The model is often used for survivors of domestic violence or young adults aging out of foster care. While transitional housing can provide short-term stability and support during these transitions, it differs from permanent supportive housing in that it is time-limited and may require program compliance as a condition of continued residency. Transitional housing placements typically last from about six months up to two years.

However, research consistently finds that transitional housing is less likely than permanent housing to produce long-term housing stability. This is particularly the case for families and people with disabilities.
HUD’s Family Options Study in 2016 found that families offered permanent housing experienced significantly better long-term housing stability than those offered transitional housing, despite transitional housing costing more per household.
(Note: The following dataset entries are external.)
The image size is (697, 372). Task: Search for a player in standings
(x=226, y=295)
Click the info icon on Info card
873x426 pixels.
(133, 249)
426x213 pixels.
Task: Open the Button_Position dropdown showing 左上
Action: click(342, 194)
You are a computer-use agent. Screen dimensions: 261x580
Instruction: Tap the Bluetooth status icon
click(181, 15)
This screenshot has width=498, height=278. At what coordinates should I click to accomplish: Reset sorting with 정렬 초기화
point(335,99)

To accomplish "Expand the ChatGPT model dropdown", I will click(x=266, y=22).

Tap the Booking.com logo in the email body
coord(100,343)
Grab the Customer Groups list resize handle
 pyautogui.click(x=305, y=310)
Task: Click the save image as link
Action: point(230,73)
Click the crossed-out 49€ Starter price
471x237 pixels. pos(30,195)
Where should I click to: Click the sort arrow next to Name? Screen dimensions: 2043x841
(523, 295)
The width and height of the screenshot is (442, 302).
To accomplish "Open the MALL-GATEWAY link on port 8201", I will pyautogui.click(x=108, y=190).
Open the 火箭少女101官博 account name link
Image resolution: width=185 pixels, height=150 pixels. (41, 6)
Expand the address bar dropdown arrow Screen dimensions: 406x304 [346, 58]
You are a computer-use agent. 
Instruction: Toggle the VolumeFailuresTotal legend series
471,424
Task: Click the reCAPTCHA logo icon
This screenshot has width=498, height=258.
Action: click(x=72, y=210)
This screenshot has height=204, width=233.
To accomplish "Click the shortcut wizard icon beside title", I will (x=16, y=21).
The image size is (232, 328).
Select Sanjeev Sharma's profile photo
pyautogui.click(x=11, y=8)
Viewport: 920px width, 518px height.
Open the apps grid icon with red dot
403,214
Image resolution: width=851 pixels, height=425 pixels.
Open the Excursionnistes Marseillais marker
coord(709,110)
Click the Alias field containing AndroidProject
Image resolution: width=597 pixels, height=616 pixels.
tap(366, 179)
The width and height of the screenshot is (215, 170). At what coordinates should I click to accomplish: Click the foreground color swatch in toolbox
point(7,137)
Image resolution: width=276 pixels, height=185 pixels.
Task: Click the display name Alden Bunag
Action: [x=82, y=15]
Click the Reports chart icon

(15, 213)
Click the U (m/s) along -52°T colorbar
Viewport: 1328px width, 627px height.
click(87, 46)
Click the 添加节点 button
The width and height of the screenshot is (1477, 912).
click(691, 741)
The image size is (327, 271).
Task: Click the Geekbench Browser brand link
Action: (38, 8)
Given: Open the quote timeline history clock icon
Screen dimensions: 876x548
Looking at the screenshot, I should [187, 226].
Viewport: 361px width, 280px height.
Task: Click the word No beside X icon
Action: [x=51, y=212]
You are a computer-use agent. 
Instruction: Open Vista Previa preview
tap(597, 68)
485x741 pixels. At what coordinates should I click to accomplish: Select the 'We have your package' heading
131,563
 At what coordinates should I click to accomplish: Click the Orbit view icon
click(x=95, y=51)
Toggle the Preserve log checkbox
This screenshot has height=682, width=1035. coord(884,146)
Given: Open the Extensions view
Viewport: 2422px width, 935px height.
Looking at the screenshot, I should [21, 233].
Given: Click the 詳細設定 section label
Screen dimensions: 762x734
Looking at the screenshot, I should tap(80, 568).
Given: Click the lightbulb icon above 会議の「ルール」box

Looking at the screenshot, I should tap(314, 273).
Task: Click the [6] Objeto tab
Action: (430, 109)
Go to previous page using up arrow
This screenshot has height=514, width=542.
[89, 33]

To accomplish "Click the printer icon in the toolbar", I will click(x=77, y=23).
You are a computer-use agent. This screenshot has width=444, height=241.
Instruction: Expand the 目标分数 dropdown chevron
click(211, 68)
Follow-up research conducted by the Urban Institute, a nonprofit organization that studies economic policy, similarly found that many families who leave transitional housing once their time limit expires struggle to maintain stable housing. These findings are especially relevant for individuals with disabilities, chronic illnesses or mental health conditions, all groups that are typically prioritized for permanent supportive housing.
Why Detroit is especially vulnerable
Research shows that housing instability increases reliance on emergency services such as shelters, hospitals and public safety systems. This drives up taxpayer costs and additionally strains already overextended local services.
Detroit area homelessness service providers are pushing back against the potential federal changes, which they identify as “radical.”
In response, many organizations are turning to state and philanthropic partners for support while continuing to develop housing locally to help offset possible reductions in federal funding.